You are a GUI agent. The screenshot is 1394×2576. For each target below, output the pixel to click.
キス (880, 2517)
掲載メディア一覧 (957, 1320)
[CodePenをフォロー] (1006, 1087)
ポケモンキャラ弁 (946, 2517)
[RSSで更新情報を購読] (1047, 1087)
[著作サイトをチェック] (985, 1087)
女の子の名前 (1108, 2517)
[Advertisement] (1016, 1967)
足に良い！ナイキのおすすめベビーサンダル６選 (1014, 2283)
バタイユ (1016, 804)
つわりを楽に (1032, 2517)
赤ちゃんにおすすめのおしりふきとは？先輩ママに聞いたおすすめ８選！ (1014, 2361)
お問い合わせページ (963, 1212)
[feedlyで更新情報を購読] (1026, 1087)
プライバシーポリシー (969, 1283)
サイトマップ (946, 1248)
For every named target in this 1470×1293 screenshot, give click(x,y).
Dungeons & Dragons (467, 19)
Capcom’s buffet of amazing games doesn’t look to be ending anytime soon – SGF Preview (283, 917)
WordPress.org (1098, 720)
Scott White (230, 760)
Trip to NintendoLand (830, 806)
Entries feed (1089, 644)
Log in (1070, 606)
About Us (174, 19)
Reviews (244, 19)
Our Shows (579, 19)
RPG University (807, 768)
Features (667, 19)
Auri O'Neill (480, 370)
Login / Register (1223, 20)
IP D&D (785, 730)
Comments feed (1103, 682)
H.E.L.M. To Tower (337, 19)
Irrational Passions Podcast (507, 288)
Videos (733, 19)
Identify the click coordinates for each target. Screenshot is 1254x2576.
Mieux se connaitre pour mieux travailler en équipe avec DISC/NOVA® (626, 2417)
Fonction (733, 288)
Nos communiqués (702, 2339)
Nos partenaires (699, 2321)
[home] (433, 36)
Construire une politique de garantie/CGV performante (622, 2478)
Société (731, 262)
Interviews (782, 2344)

━━━━

### Brief
Beginning at the first line of the records, give again each line exactly as written, ending with the line that contains "Scott White (230, 760)".

### Your response
You are a GUI agent. The screenshot is 1394×2576. For each target below, output the pixel to click.
キス (880, 2517)
掲載メディア一覧 (957, 1320)
[CodePenをフォロー] (1006, 1087)
ポケモンキャラ弁 (946, 2517)
[RSSで更新情報を購読] (1047, 1087)
[著作サイトをチェック] (985, 1087)
女の子の名前 (1108, 2517)
[Advertisement] (1016, 1967)
足に良い！ナイキのおすすめベビーサンダル６選 (1014, 2283)
バタイユ (1016, 804)
つわりを楽に (1032, 2517)
赤ちゃんにおすすめのおしりふきとは？先輩ママに聞いたおすすめ８選！ (1014, 2361)
お問い合わせページ (963, 1212)
[feedlyで更新情報を購読] (1026, 1087)
プライバシーポリシー (969, 1283)
サイトマップ (946, 1248)
For every named target in this 1470×1293 screenshot, give click(x,y).
Dungeons & Dragons (467, 19)
Capcom’s buffet of amazing games doesn’t look to be ending anytime soon – SGF Preview (283, 917)
WordPress.org (1098, 720)
Scott White (230, 760)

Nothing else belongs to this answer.